S'agissant de leur évaluation professionnelle, les ex-instituteurs « promouvables » à la hors classe qui n'avaient pu bénéficier d'un rendez-vous de carrière ont reçu, lors de la campagne 2018, une appréciation sur leur valeur professionnelle fondée sur l'avis des inspecteurs. Ils ont donc été intégrés à l'exercice de promotion à la hors classe, qui repose sur l'examen de deux critères : l'appréciation professionnelle et l'ancienneté.

Enfin, les instituteurs devenus professeurs des écoles peuvent également accéder au troisième grade créé par le PPCR, dénommé « classe exceptionnelle ». Les conditions de passage sont favorables aux professeurs des écoles ex-instituteurs : lors de la campagne de promotion 2018, ils constituaient, en effet, moins d'un tiers du vivier des « promouvables », mais représentaient plus de la moitié des promus.

Ainsi, les instituteurs qui ont intégré le corps des professeurs des écoles ont un déroulement de carrière qui leur permet de partir à la retraite dans des conditions plus favorables que celles qui auraient été les leurs dans le corps des instituteurs.

M. le président. La parole est à Mme Marie-Pierre Monier, pour la réplique.

Mme Marie-Pierre Monier. Monsieur le ministre, j'entends vos arguments, mais j'ai reçu des instituteurs dans mon département, et je peux vous dire que, sur le terrain, les choses ne se passent pas comme vous les présentez. Vous avez parlé de l'appréciation des inspecteurs ; il y aurait beaucoup à dire à ce sujet, et le processus manque de lisibilité.

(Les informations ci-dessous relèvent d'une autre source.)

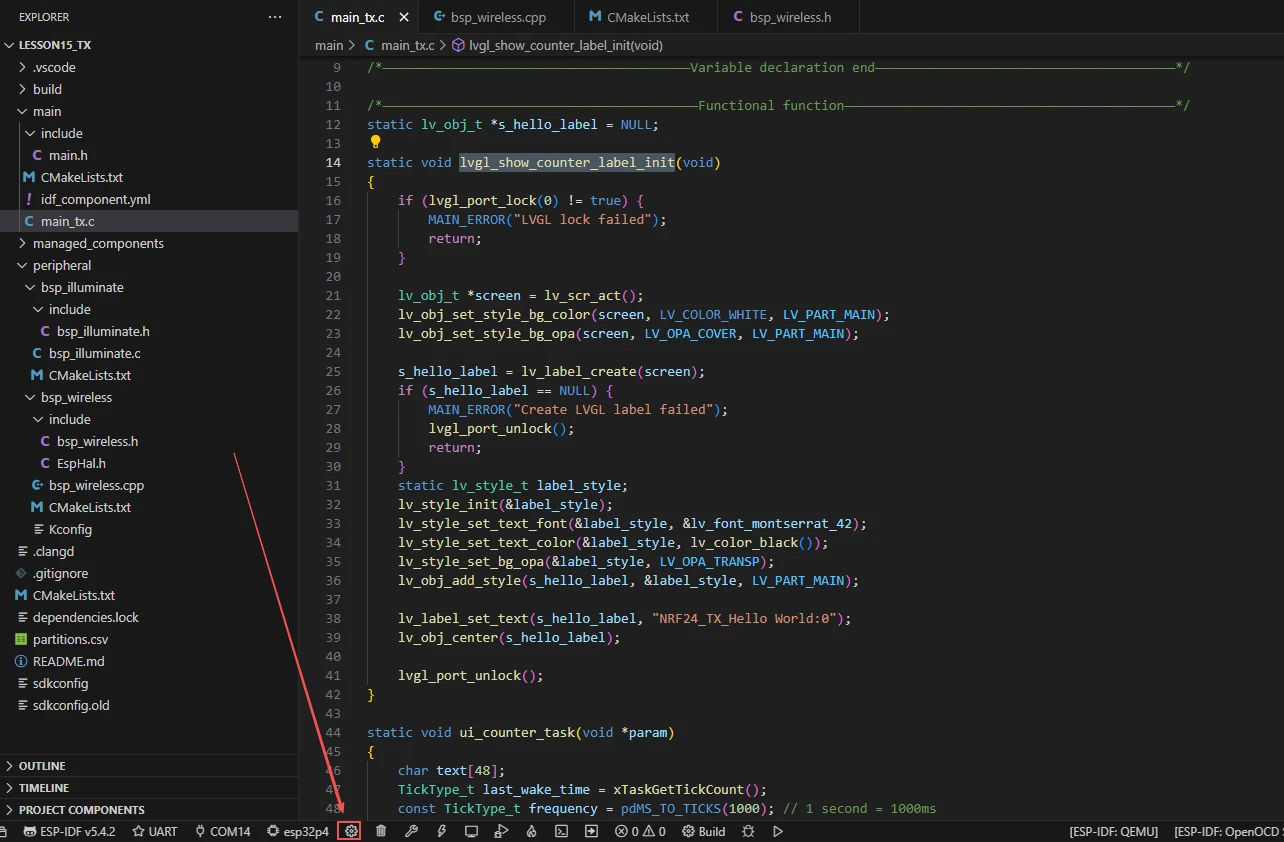Open the README.md file in explorer
Viewport: 1284px width, 842px height.
[x=68, y=661]
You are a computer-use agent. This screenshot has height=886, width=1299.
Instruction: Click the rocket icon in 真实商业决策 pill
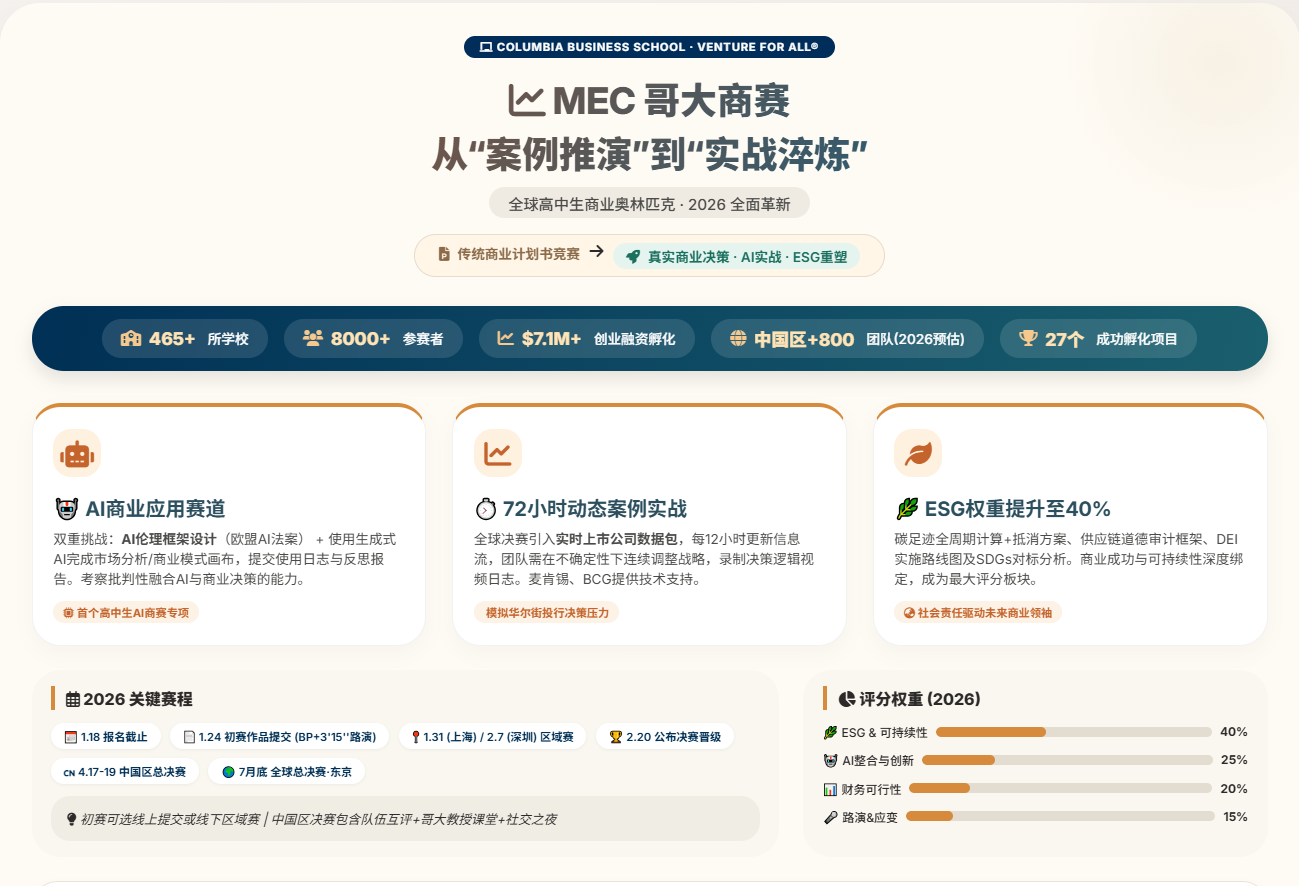coord(633,256)
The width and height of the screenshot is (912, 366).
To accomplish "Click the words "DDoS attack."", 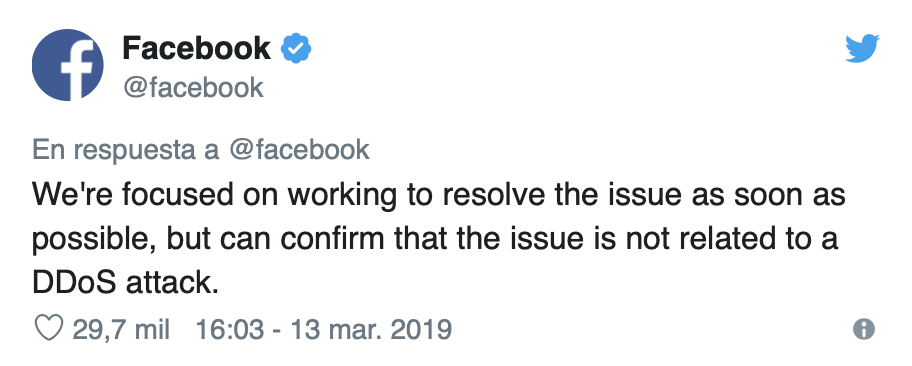I will pos(126,283).
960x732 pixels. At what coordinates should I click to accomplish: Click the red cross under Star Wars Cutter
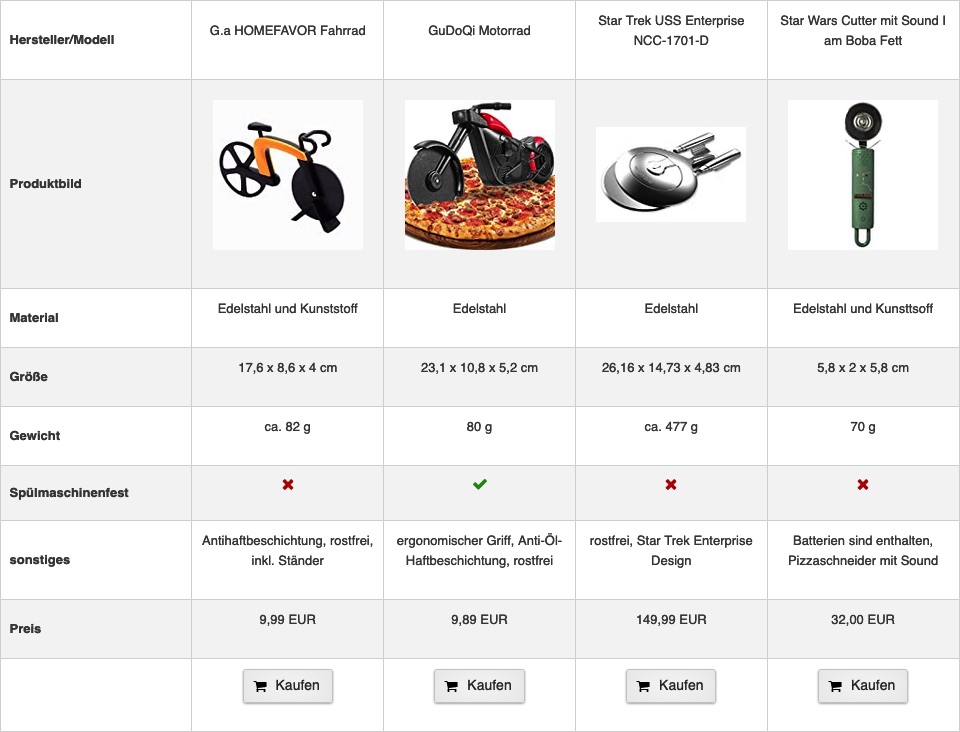click(863, 484)
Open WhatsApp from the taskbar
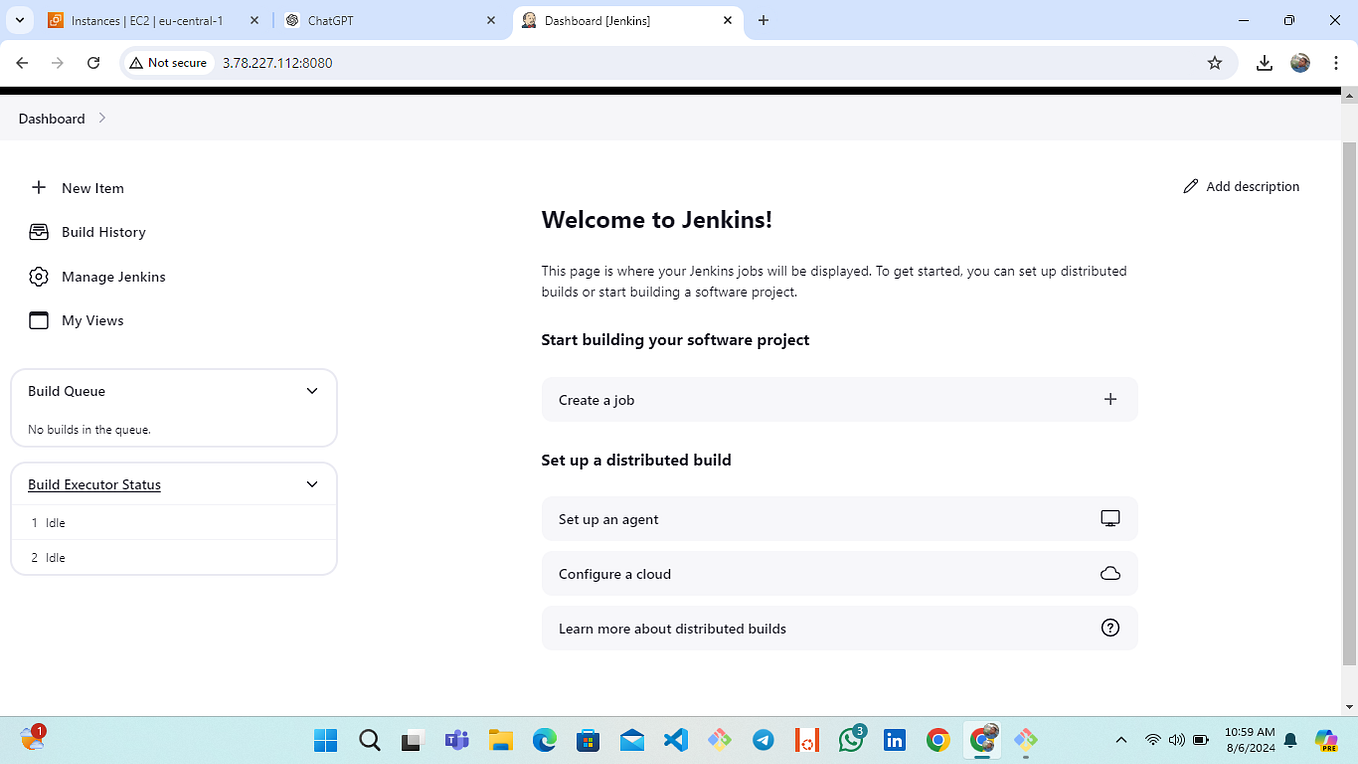1358x764 pixels. [x=851, y=740]
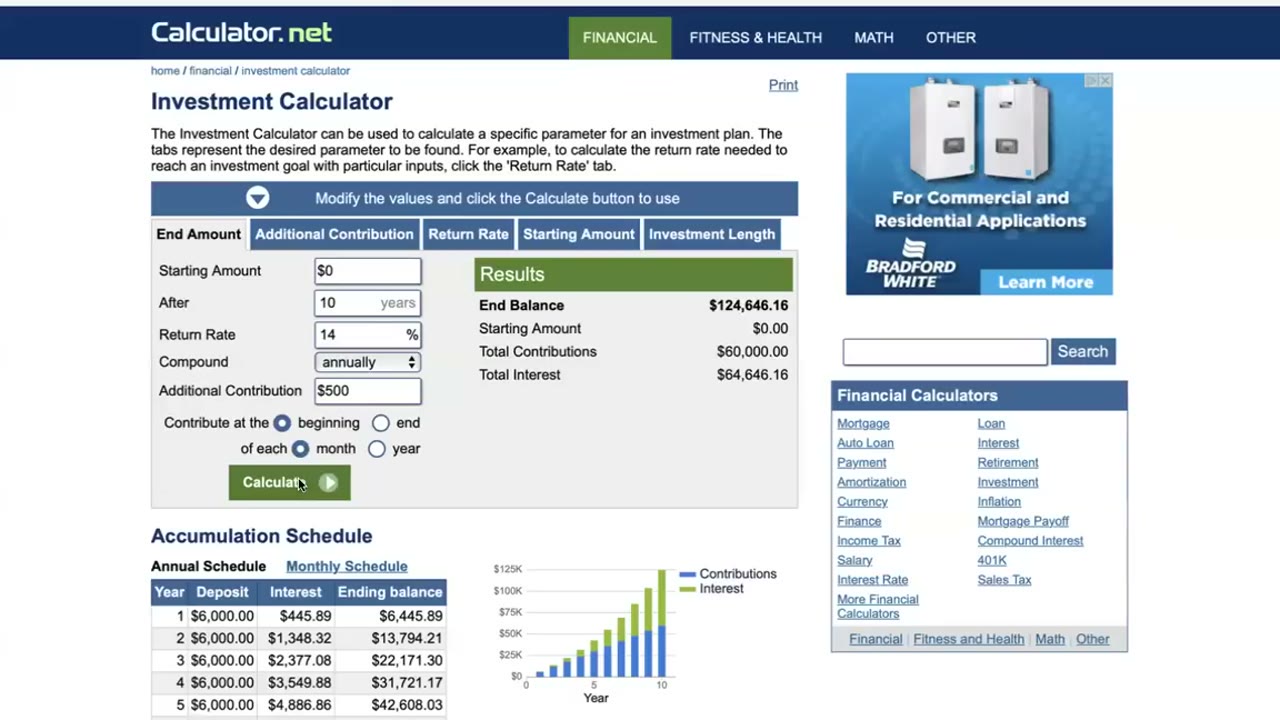
Task: Select contribute at the beginning
Action: [x=282, y=423]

Aujourd'hui, il n'y a pas d'équité dans le processus de promotion au grade « hors classe ». Or notre République promeut l'égalité de traitement entre tous les individus. Elle se doit donc de la réaliser pour son personnel. Il faudrait vraiment que le ministère de l'éducation nationale se penche concrètement sur ce qui se passe sur le terrain.